For more sporting artists, Oliver Akers Douglas captures the sporting scene just before it springs to life. And Michelle Pearson Cooper is bringing the same respect we have for big cats to domestic dog portraiture.
There are lots of reasons to like the work of Caroline Cook. She captures the world of horse racing with all the authenticity of one who has been involved in it for years. Her animals, whether horses and dogs or wildlife such as stags and foxes, are depicted with accuracy and sympathy. Her painting has a breadth of range from realistic to impressionist. But, for me, the best thing about her work is that it is work – a creative product made from memories, images and ideas.
Cook never stops painting. Even as we are chatting, she is busy at her easel: “You will have to excuse me, I am finishing a commission to go to New Zealand to the Te Akau racing stud. They had five Group One winners in 2020, so I am making a group portrait of the horses. I am painting the final part now – their whiskers.”
Cook’s work never stopped last year, and she even found time to paint the Injured Jockeys Fund 2020 Christmas card, Snowy Beach, showing trainer Christian Williams’ string out exercising on the beach near his yard at Ogmore-by-the-Sea in Wales.

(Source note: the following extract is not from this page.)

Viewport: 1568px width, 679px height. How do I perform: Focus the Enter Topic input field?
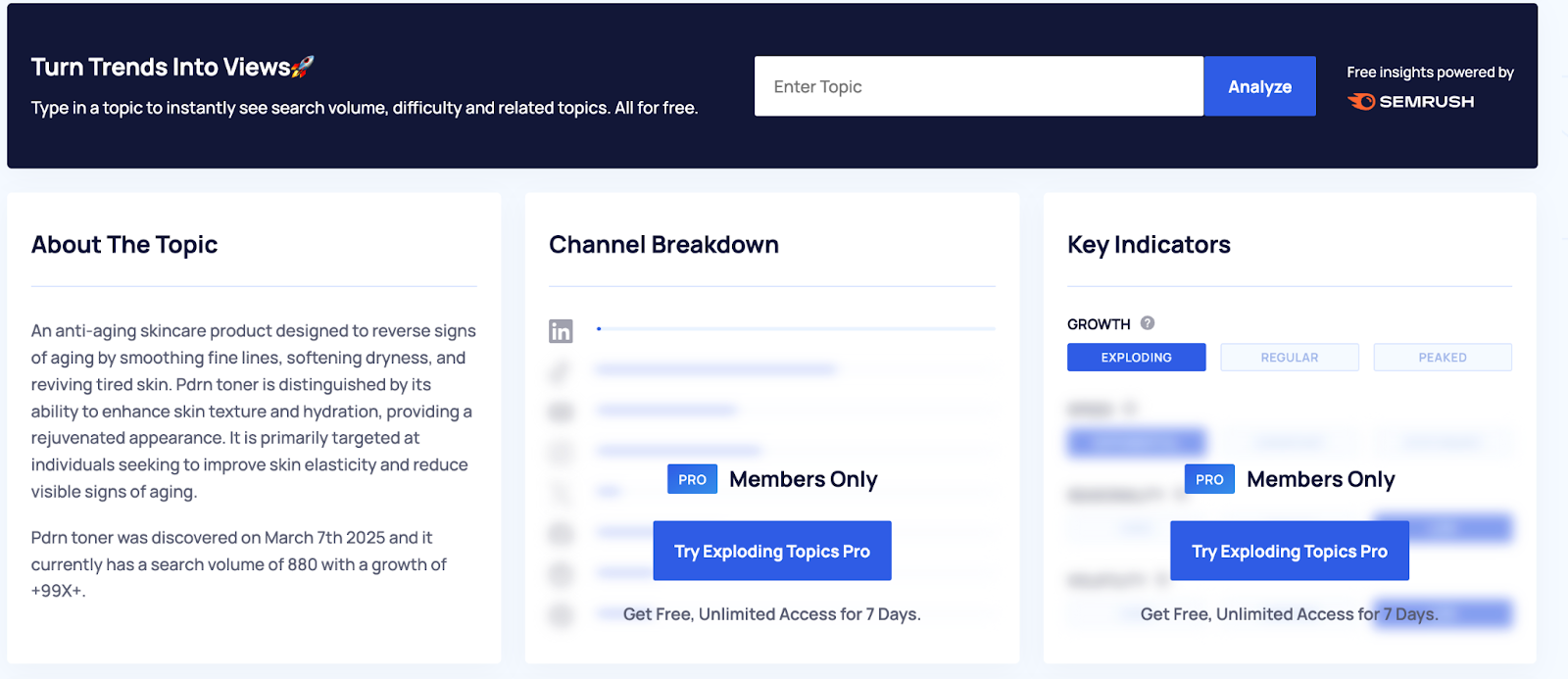[x=978, y=86]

Cook particularly enjoyed this work: “The ones of the strings out training are my favourites. I have a series of these, which are sometimes quite impressionistic. With Homeward Bound, I saw a picture on Jamie Osborne’s Twitter feed where his string was coming back off the gallops and that inspired me to go and paint it. These studies are all actual places, which I think racing people will recognise. I love being able to choose the scenes and create the composition. I try not to take in too much commissioned work because it can be quite restrictive – you have to get it exactly right for what the client wants. But I am commercially minded. I worked for a big greetings card company and learnt a lot about marketing. It is quite an education when you are under such pressure to bring out so many images. Even now, I don’t often paint something ‘just because’ but Homeward Bound was one for me.”

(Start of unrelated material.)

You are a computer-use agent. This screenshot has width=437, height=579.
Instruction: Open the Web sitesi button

These paintings really deserve to be in a genre of their own – the horsescape – where the presence of the horses defines the distinctive landscapes of the Lambourn Downs or Newmarket Heath. Cook’s intuitive understanding of racing runs through her work and she knows how important racing is to her audience. “One of my best-known works is called The Kings of Kempton, depicting some of the most famous winners of the King George VI Chase. The horses that win these big races are what I think of as the people’s horses. It is the races the general public are watching on telly on a Saturday or on Boxing Day that grip their imagination. Even now, I still sell a lot of Desert Orchid. These horses have huge fan bases, it never fails to surprise me how big a fan base they have – Cue Card from a couple of years ago is still loved.”
She explains: “When I am beginning new work I run a poll and ask people which should be the next subject and people vote for it. I start a picture and put it on Facebook and show the early studies and people get interested in how it works. People often ask if something is for sale – most of my noncommissioned work gets sold straight off social media.”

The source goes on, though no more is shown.